-- DATA PROVIDED --
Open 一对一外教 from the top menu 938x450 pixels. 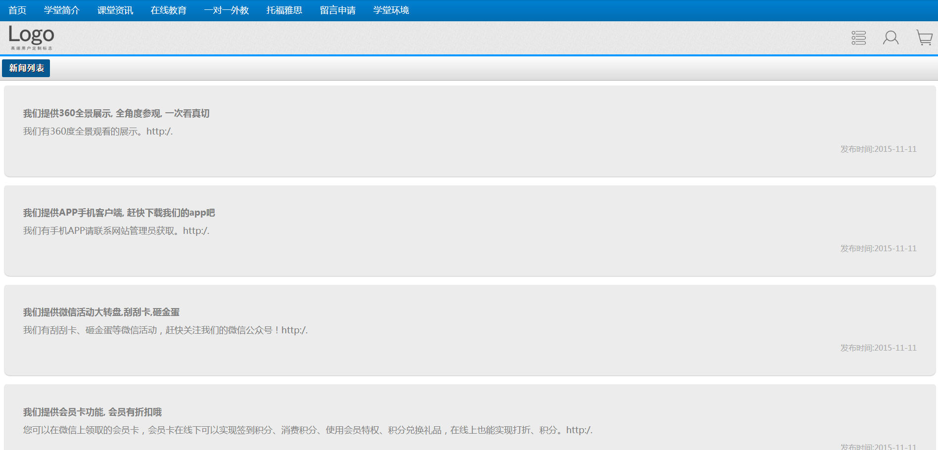tap(226, 10)
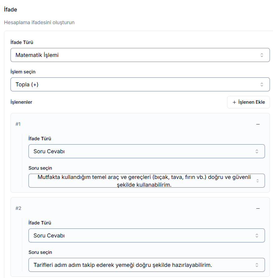The height and width of the screenshot is (278, 273).
Task: Click the plus icon beside İşlenen Ekle
Action: (234, 102)
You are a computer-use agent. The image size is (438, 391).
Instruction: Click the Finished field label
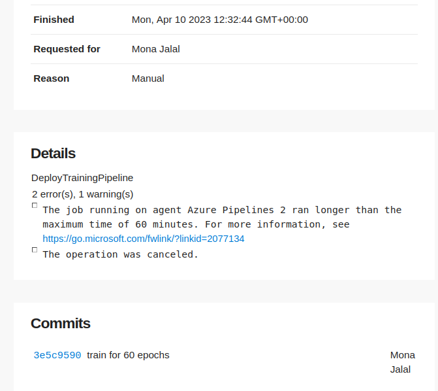coord(54,20)
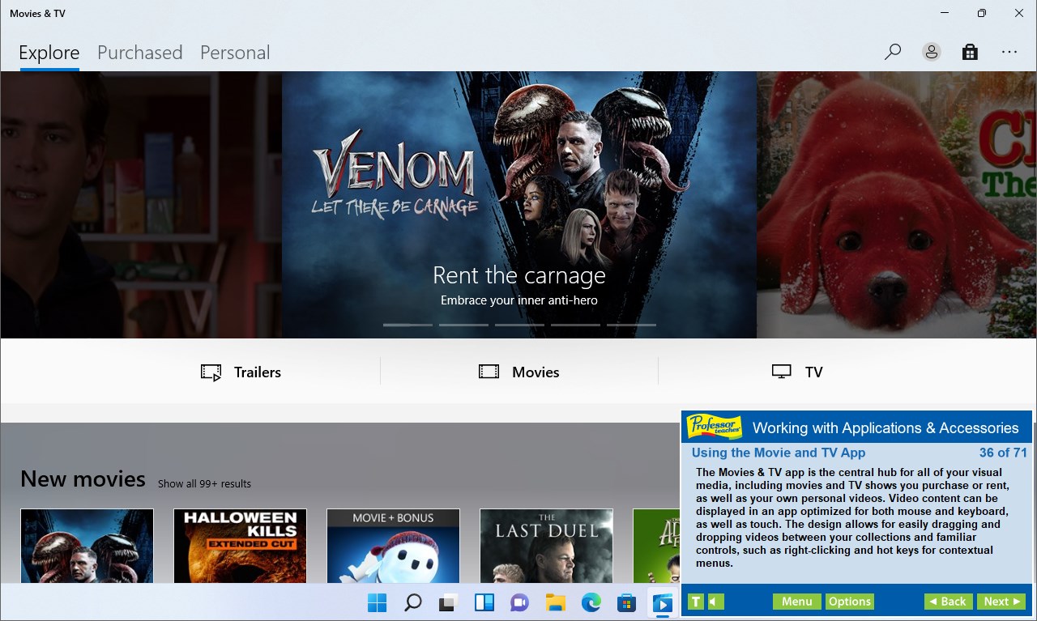Show all 99+ results link
The width and height of the screenshot is (1037, 621).
204,483
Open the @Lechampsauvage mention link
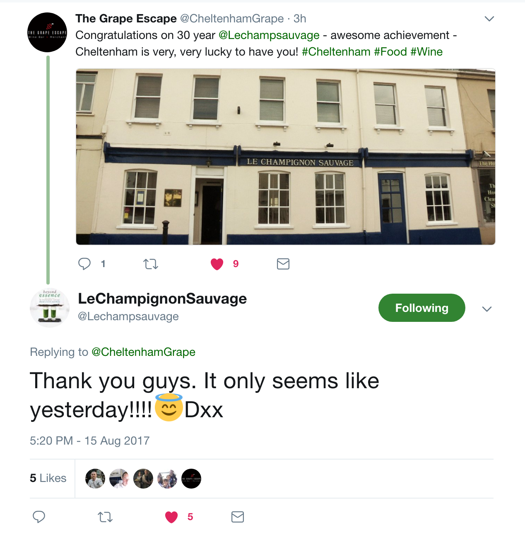Viewport: 525px width, 545px height. click(269, 35)
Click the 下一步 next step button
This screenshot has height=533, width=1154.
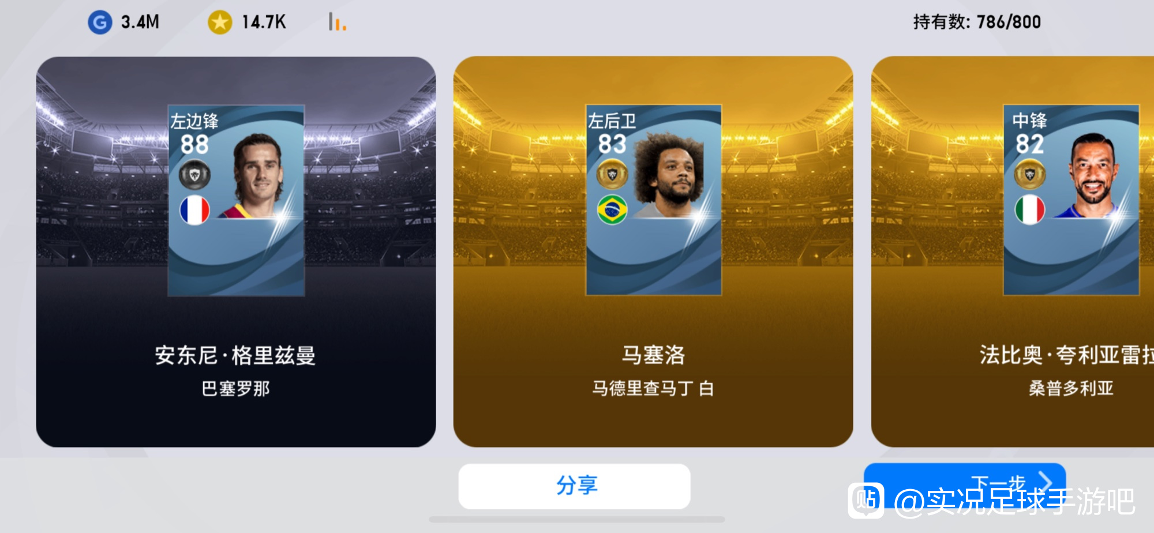965,483
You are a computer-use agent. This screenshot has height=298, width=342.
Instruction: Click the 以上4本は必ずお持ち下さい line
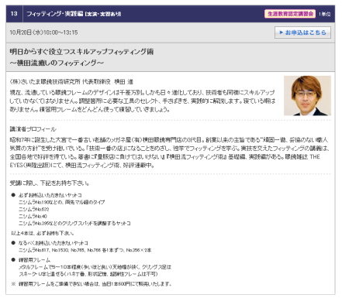(43, 233)
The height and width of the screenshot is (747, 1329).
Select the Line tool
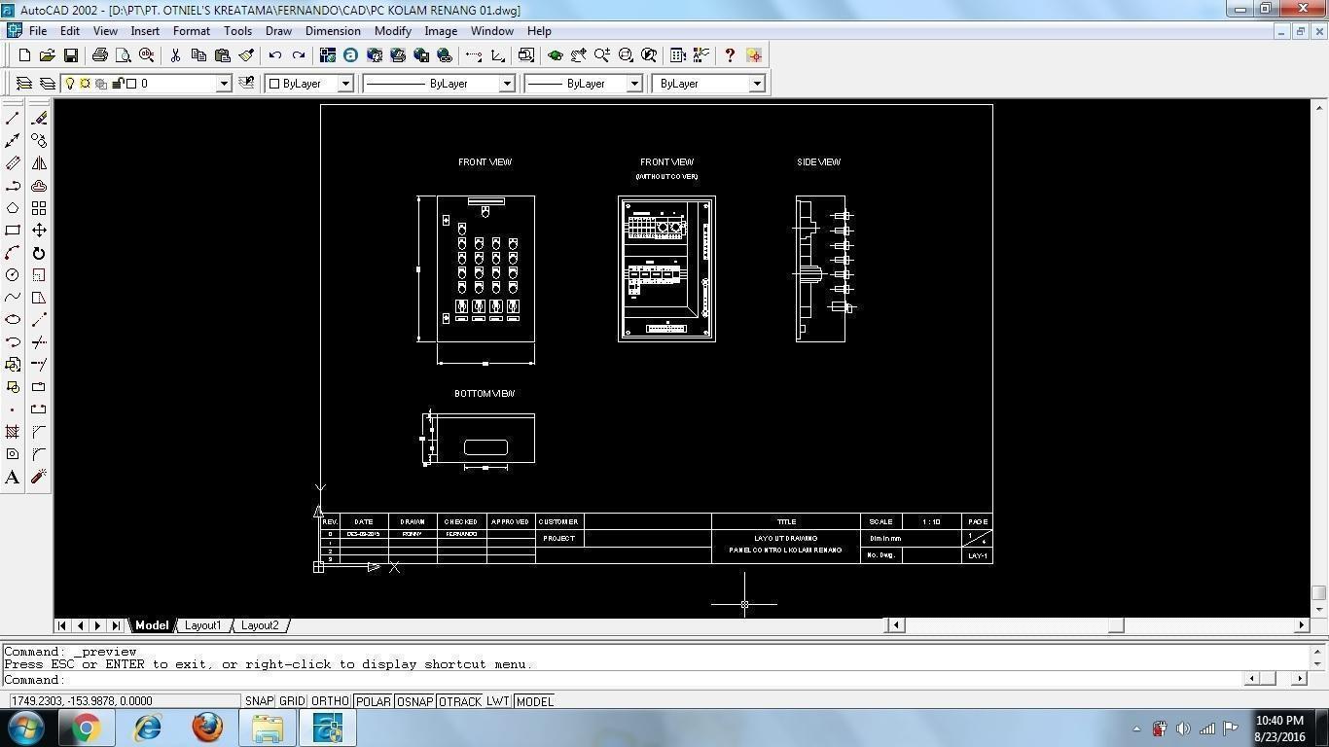click(x=12, y=117)
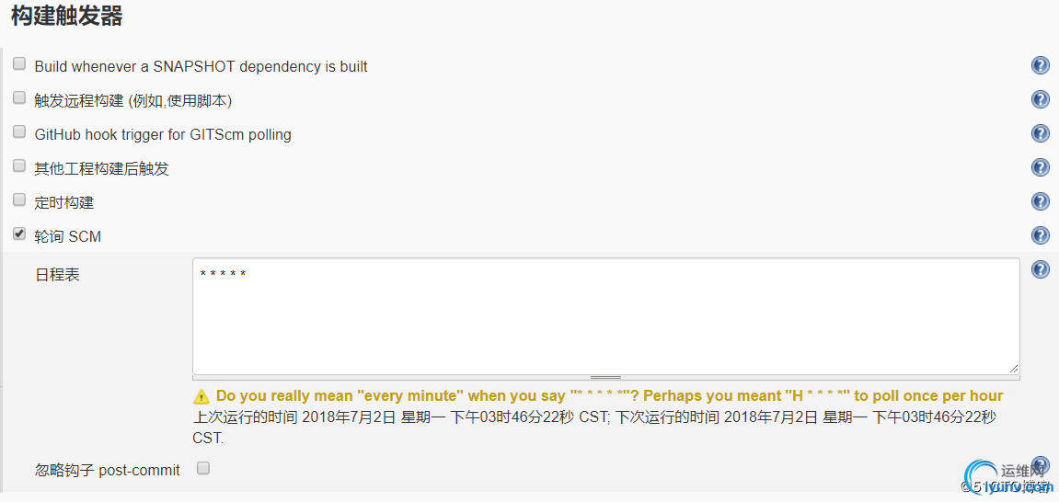Click inside the 日程表 schedule text area
This screenshot has height=502, width=1059.
[x=605, y=315]
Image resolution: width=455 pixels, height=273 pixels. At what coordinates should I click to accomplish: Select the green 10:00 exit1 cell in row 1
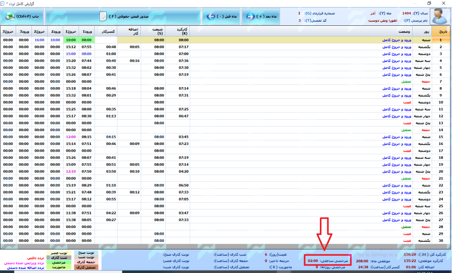(x=70, y=40)
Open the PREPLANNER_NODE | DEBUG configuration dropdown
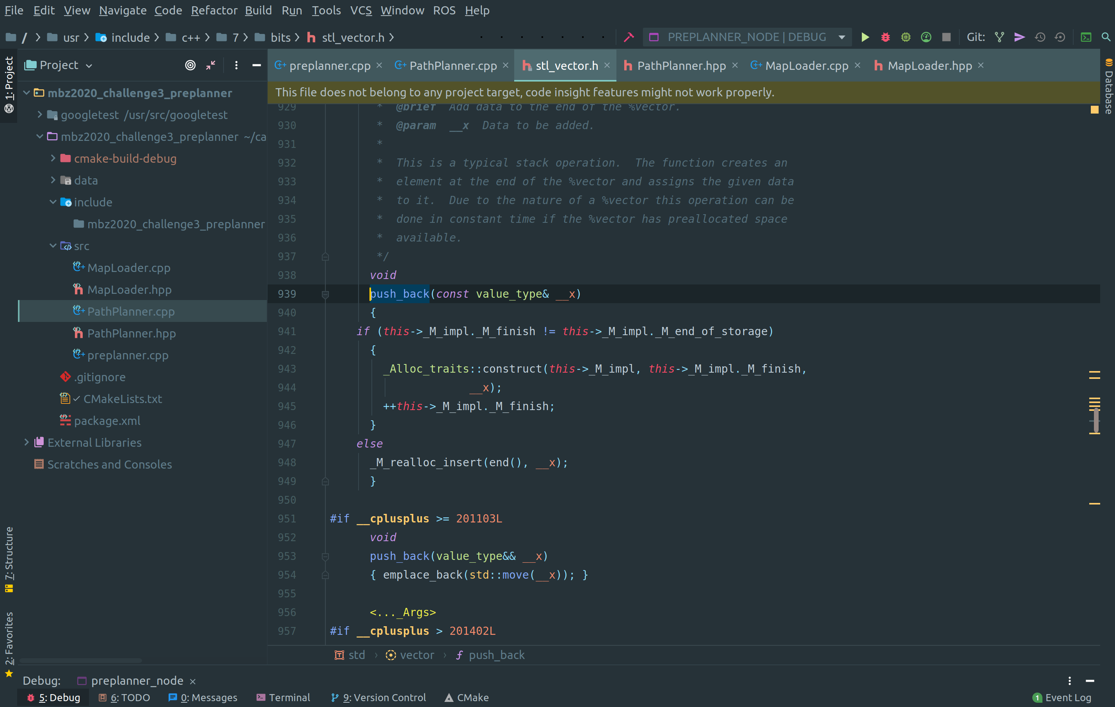Image resolution: width=1115 pixels, height=707 pixels. 747,37
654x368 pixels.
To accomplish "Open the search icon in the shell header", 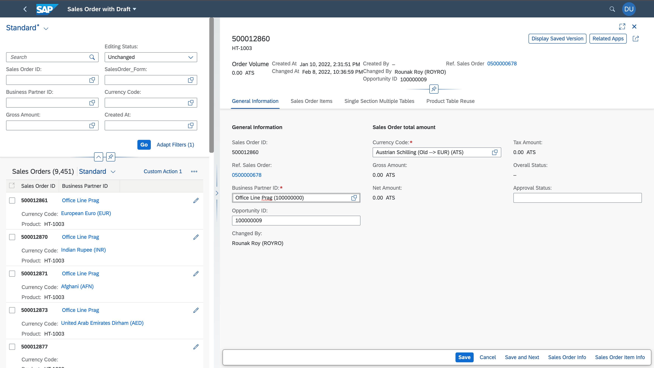I will [x=612, y=9].
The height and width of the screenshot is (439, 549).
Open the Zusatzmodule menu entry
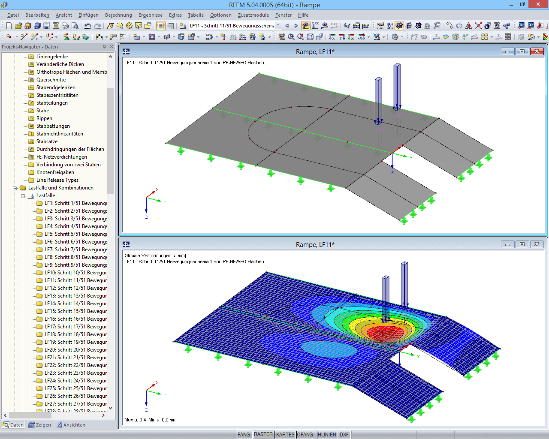pyautogui.click(x=253, y=15)
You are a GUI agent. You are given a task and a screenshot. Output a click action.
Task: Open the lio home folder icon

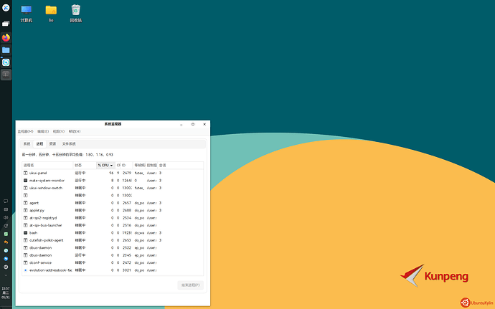coord(51,13)
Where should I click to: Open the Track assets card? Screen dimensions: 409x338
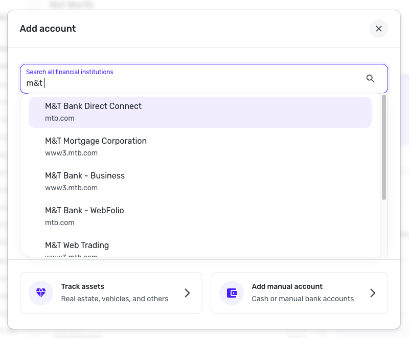tap(111, 293)

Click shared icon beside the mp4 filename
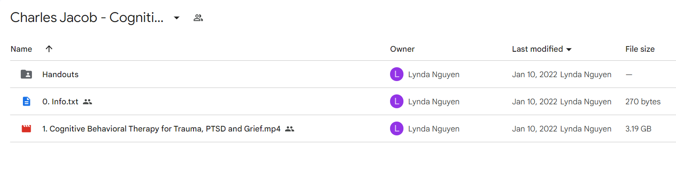[290, 128]
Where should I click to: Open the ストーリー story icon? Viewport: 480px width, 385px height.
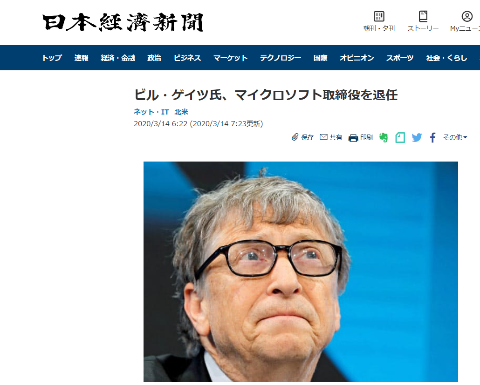423,16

-- AIM OF THE TASK --
Starting at the row that contains "Where should I click to: Open the ストーリー" and ending at the last row, write those rows out again with their requests and add 61 to every coordinate in the answers. Omit the pictures.

-- OUTPUT BELOW --
Where should I click to: Open the ストーリー story icon? Viewport: 480px width, 385px height.
484,77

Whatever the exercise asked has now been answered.